她驚訝地抬頭,望向了他們隊伍中的指揮者。
“維克,你是怎么辦到的?火焰的純凈度,甚至比我的魔法還要純粹!”
維克不以為然,聳聳肩,笑道:“可能..是因為我擁有健康的身體,當然,這只是我的推測。”
索林愣了愣,擦了擦額頭上滲出的冷汗,大聲道:“該死,腦子轉不過來了,到底是怎么回事,維克?”
“如你們所見,我會使用魔法了,但并不是很熟練,或許這對于我以后夜行者的生涯來說是個巨大的突破,畢竟火焰可以驅趕那些恐懼。
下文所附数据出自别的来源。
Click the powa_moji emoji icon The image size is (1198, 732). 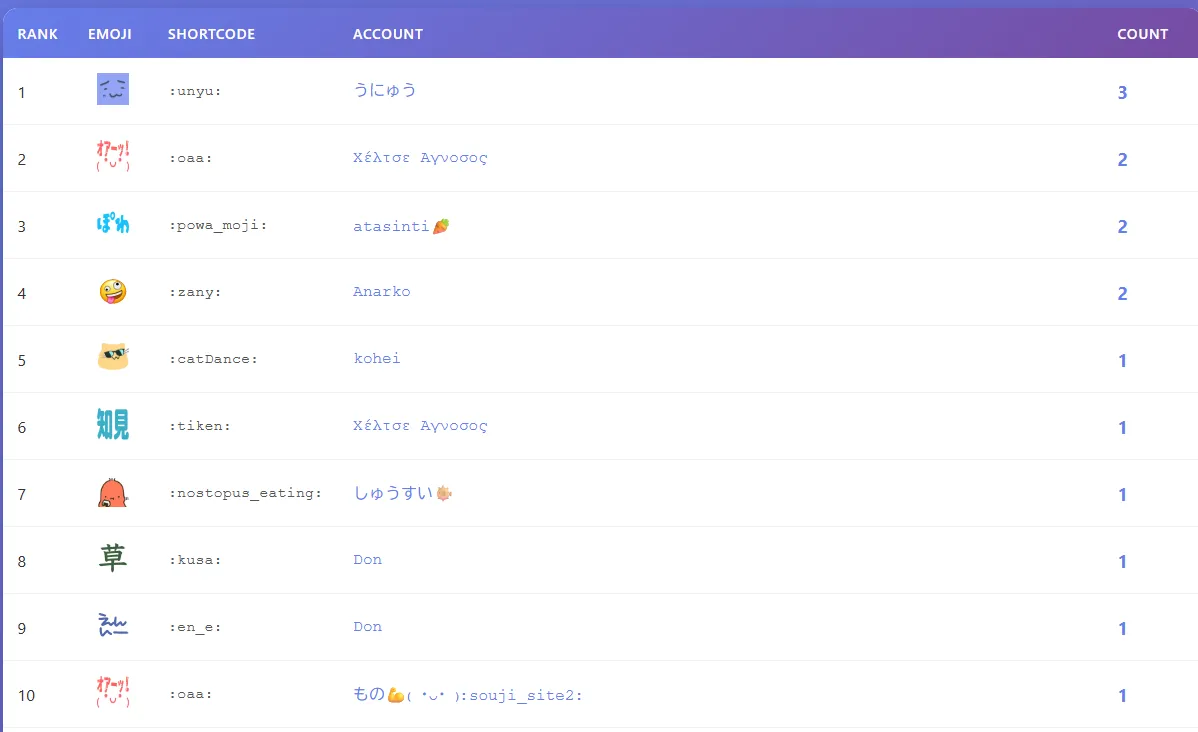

”
索林一愣,拍了拍維克的左肩,笑道:“哦?法師?是吟游詩人口中那會控制火的職業?維克,你真的是讓人震驚的家伙。”
維克收拾著行李,重新舉起了火把,笑道:“好了,既然你們醒過來了,就不要廢話,那就出發吧,這件事情回去了再說,趁著火把還沒有燃燒完,我們應該要向著地牢前進。”
索林和尤妮斯點了點頭。
他們抬頭,將篝火踹開,再次重新點燃了火把,隨即將武器匕首掛在了腰前舒適的位置,擺好了隊形前進。
透過樹枝縫隙中灑下的月霞像是自然的燈光,讓維克眼前的夜路清晰了不少,至少在這樣的夜空下,恐懼不會聚集太多。
不得不說,矮人索林真的會挑一個好日子。
或許他才是真正好運的家伙。
很快,在索林的指引下他們隨著地圖,找到了坐標中那廢棄的地牢。
它身處在森林中極為不起眼的角落,被厚厚的一層樹葉所覆蓋。
維克明白。
地牢露在地面的一部分,其實是龐大地牢世界的冰山一角,在地底深處,那仿佛一輩子走不出來的恐怖迷宮才是真正可怕的地方。
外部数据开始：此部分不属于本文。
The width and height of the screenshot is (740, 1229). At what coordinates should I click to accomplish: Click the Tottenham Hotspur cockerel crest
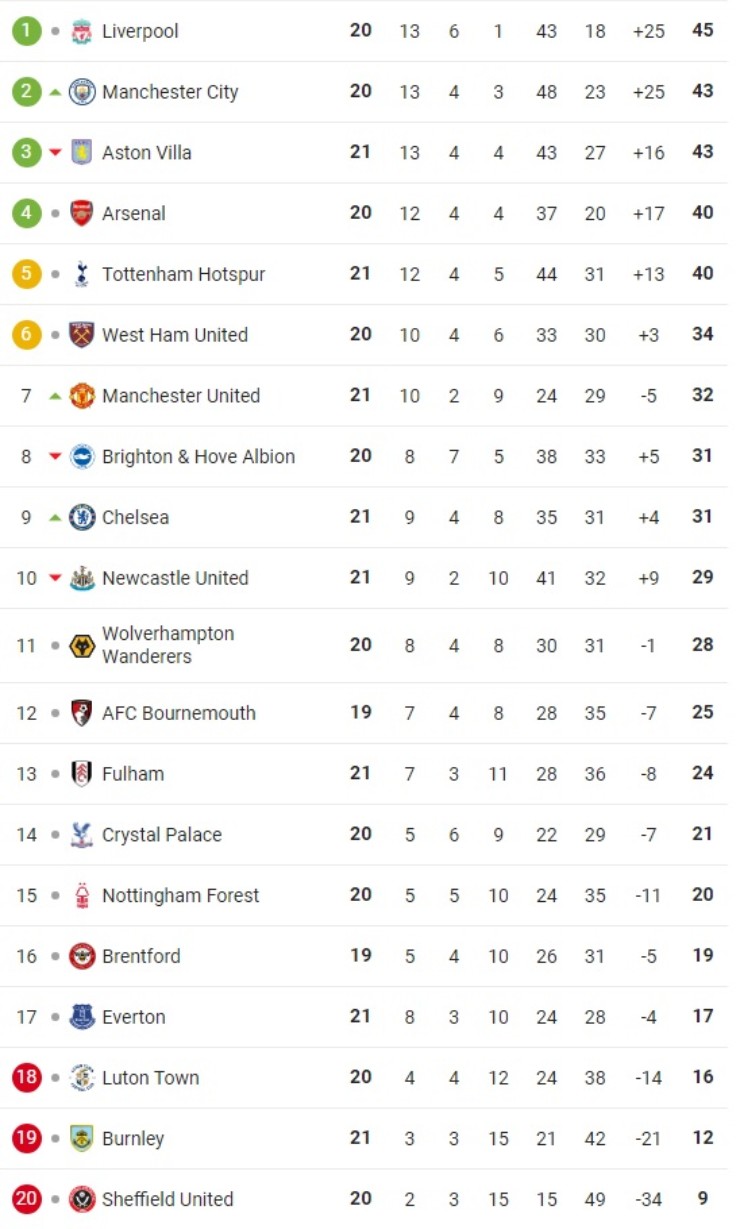(82, 274)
況且,維克發現這座地牢的建造的風格與米爾頓要塞的外觀極為相似。
或許,這里被恐懼吞并之前是屬于一個地方。
地牢是暗無天日,且充滿了怨念的場所,因此,這里是恐懼滋生起來最為完美的環境,但幸運的是,唯獨索林接下的這個地牢深處,有一個連接著地面的破洞口。
那里,透進著恐懼們最為討厭的陽光,勢力也薄弱了許多。
爬滿了苔蘚的石墻通道前,有一道虛掩著的破爛木門象征性地掛在了門口。
而圍在地牢邊上的柵欄也是一推便倒,經過了幾十年的腐蝕,已經變得相當脆弱了。
三人結伴著走近。
索林垂著胸,猛地踹開守護著地牢的木門,試圖以這樣的行為讓自己的內心變得勇敢一些,很快,那塵封多年的黑暗再次展現在了世人眼里。
木制門被碎成了一半,灑落著濃濃的灰塵。
尤妮斯用衣角掩住了口鼻,白了一眼索林,責怪索林那粗魯并不理智的行為。
隨即,他們齊齊望向了地牢深處。
地牢的盡頭,是足以讓人失去理智的黑暗。
像是深淵一樣。
維克蹙了眉頭。
很詭異。
他伸出腿,踩了踩眼前生銹通往地牢深處的道路,地下水蔓延到了他的腳下,腳面冰冰涼涼的。
黑暗中水滴滴落在水面的滴答聲,不知從何時開始響起,那聲音仿佛永不停歇的鐘表,像是根刺一樣擾亂著他們的理智。
“看起來真可怕。”
維克將火把伸了過去,即便是火把,也照亮不了這片黑暗多遠。
能見度約有兩個手臂左右。
尤妮斯道:“要怎么進去?維克,還有,我覺得我們要謹慎,我不想再看到那惡心的蟲子了!甚至里面有比它們更為可怕的東西!”
“不,我們不能進去,尤妮斯,你不介意的話,可以讓“耶魯”先進去。”
維克指了指走在隊伍最后面的那只大白狗。
耶魯搖著尾巴,看起來興奮極了,仿佛還未意識到接下來要發生的事情。
它怎能明白,眼前除了它主人以外,自己最為親近的人類已經將它視作了沖向黑暗的先鋒隊。
尤妮斯雙臂交叉于胸前,想了片刻,嘆了一口氣。
“好吧,這也是沒辦法的事情,總比我們前去要好多了,不過回去后你要給“耶魯”最好的補償!!耶魯,上!”
維克笑了一下,點了點頭。
耶魯汪了一聲,朝著黑暗狂奔了進去。
不一會,那只狗便沒了影子,但四只腳倒騰水面的聲音卻在黑暗里響起了好一陣。
看來這只狗,是真的不知道什么是恐懼。
只不過很快,奇怪的事情發生了。
他們等了很久。
但那只白狗卻像是與黑暗融為了一體,再也沒有回來。